With the Moneyball movie set to open next month, the world will once again be gaga over the power of smart analytics to drive success. While you are watching the movie, however, think about the fact that the high revenue teams, such as the Red Sox, went out and hired smart analysts and quickly eroded any advantage the Oakland A’s had. If there had been a proprietary data set that Oakland could have built to better value players than the competition, their edge may have been sustainable.

If  data trumps formulas, why all these proprietary formulas? What’s the point?

These kinds of notions are one reason I’ve come to like Brian Burke and Advanced Football Stats more and more. He tends to give out small but useful data sets. He tends to strip the mystery off various proprietary formula bases. He tends to tell you how he does things. He’s willing to debunk nonsense.

I’m sure there are some cards hidden in Brian’s deck, but far less than the other guys. I’m really of the opinion that formulas are meant to be verified and falsified. Data sets? Gather those, sell those, work was involved in collecting and creating  them. Analysis based on  those data sets? Sell that too. Formulas? Write in Python or Perl or Ruby, write in the standard required by the common language library (either PyPI or CPAN or RubyForge) and upload your code for all to use. Since the code then gets put through a stock test harness, the reliability of  the code also becomes more transparent.

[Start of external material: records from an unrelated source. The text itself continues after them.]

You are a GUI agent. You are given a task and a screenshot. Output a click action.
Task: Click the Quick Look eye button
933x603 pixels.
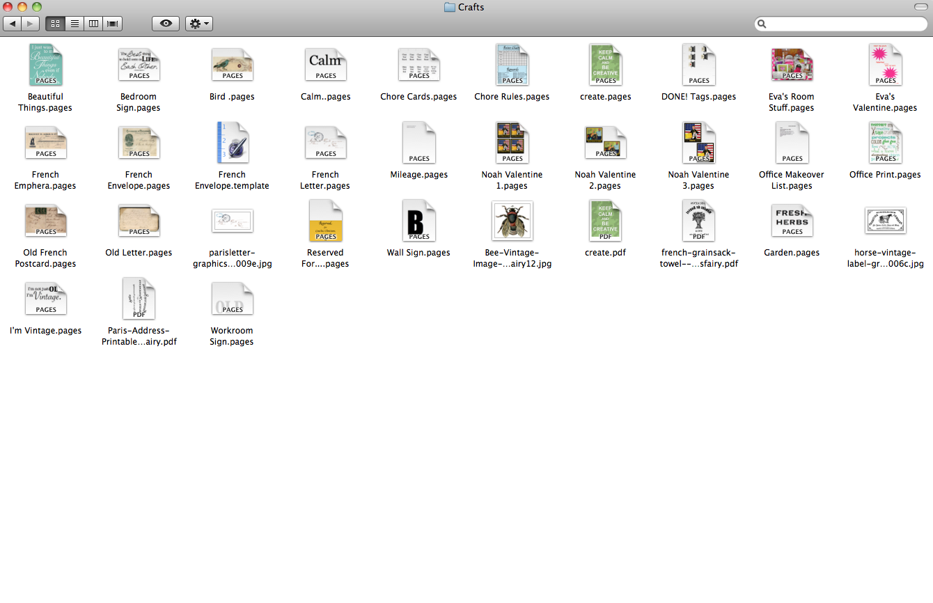(x=166, y=24)
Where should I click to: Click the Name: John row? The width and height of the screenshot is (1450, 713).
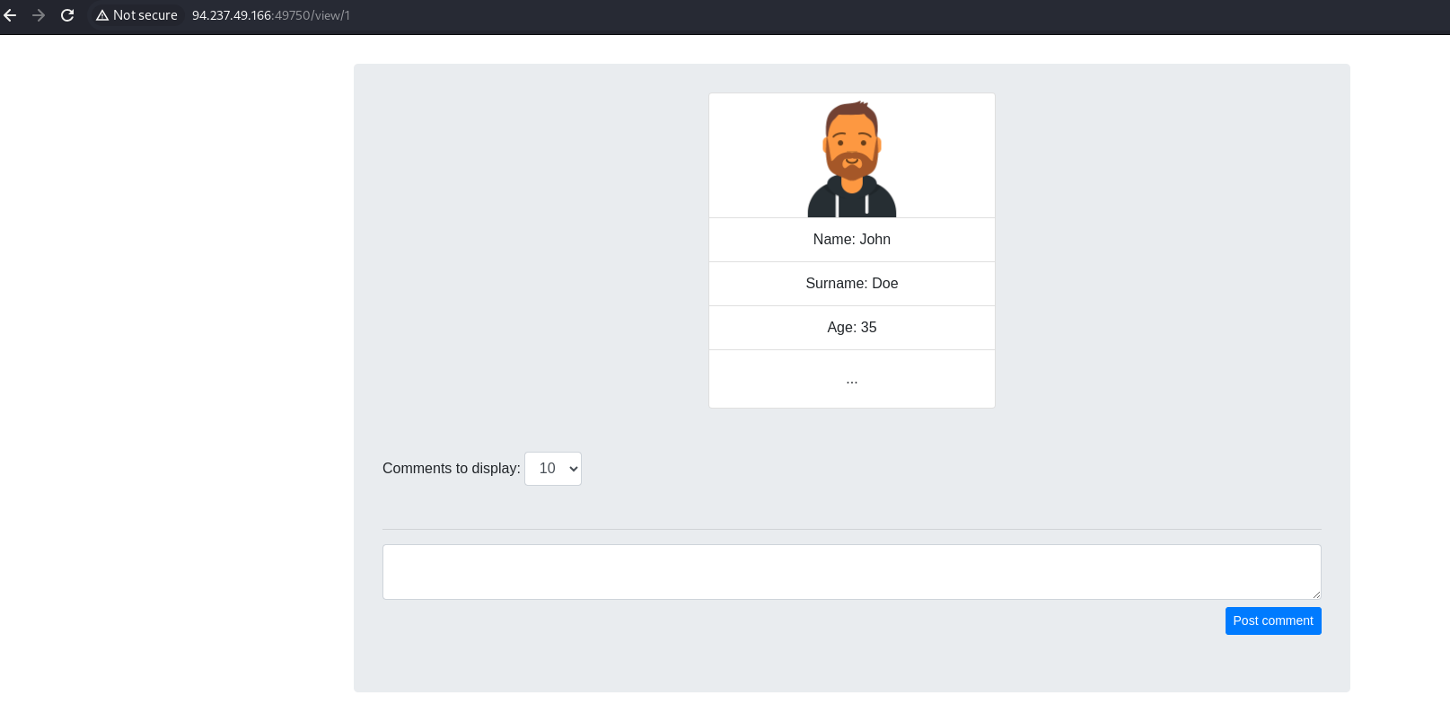tap(852, 240)
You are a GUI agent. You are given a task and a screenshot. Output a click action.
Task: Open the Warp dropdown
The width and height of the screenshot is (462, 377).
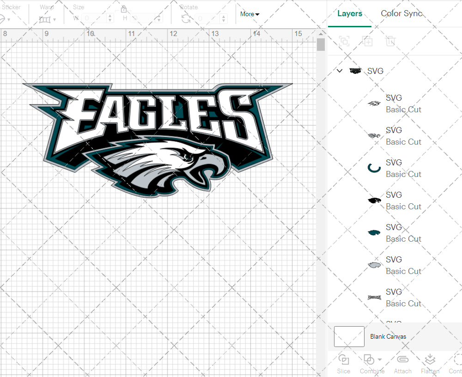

We’ll start on a small, pretty blog called “Sabermetrics Research” and this article, which encapsulates nicely what’s happening. Back when sabermetrics was a “gosh, wow!” phenomenon and mostly the kind of thing that drove aficionados to their campus computing facility, the phrase “sabermetrics” was okay. Now that this kind of analysis is going in-house (a group of  speakers (including Mark Cuban) are quoted here as saying that perhaps 2/3 of all basketball teams now have a team of analysts), it’s being called “analytics”. QM types, and  even the older analysts, need a more dignified word to describe what they do.

The tools are different. There is the phrase logistic regression all over the place (such as here and here). I’ve been trying to rebuild a toolset quickly. I can code stuff in from “Numerical Recipes” as needed, and if I need a heavyweight algorithm, I recall that NL2SOL (John Dennis was a Rice prof, I’ve met him) is available as part of the R language. Hrm. Evidently, NL2SOL is also available here. PDL, as a place to start, has been fantastic. It has hooks to tons of things, as well as their built-ins.

Logistics regression isn’t a part of PDL but it is a part of PDL::Stats, a freely available add on package, available through CPAN. So once I’ve gnawed on the techniques enough, I’d like to try and see if Benjamin Morris’s result, combining winning percentage and average point spread (which, omg, is now called MOV, for margin of victory) and showing that the combination is a better predictor of winning than either in basketball, carries over to football.

I suspect, given that Brian Burke would do a logistic regression as soon as tie his shoes, that it’s been done.

To show what PDL::Stats can do, I’ve implemented Brian Burke’s “Homemade Sagarin” rankings into a bit of code I published previously. The result? This simple technique had Green Bay ranked #1 at the end of the 2010 season.

There are some issues with this technique. I’ll be talking about that in another article.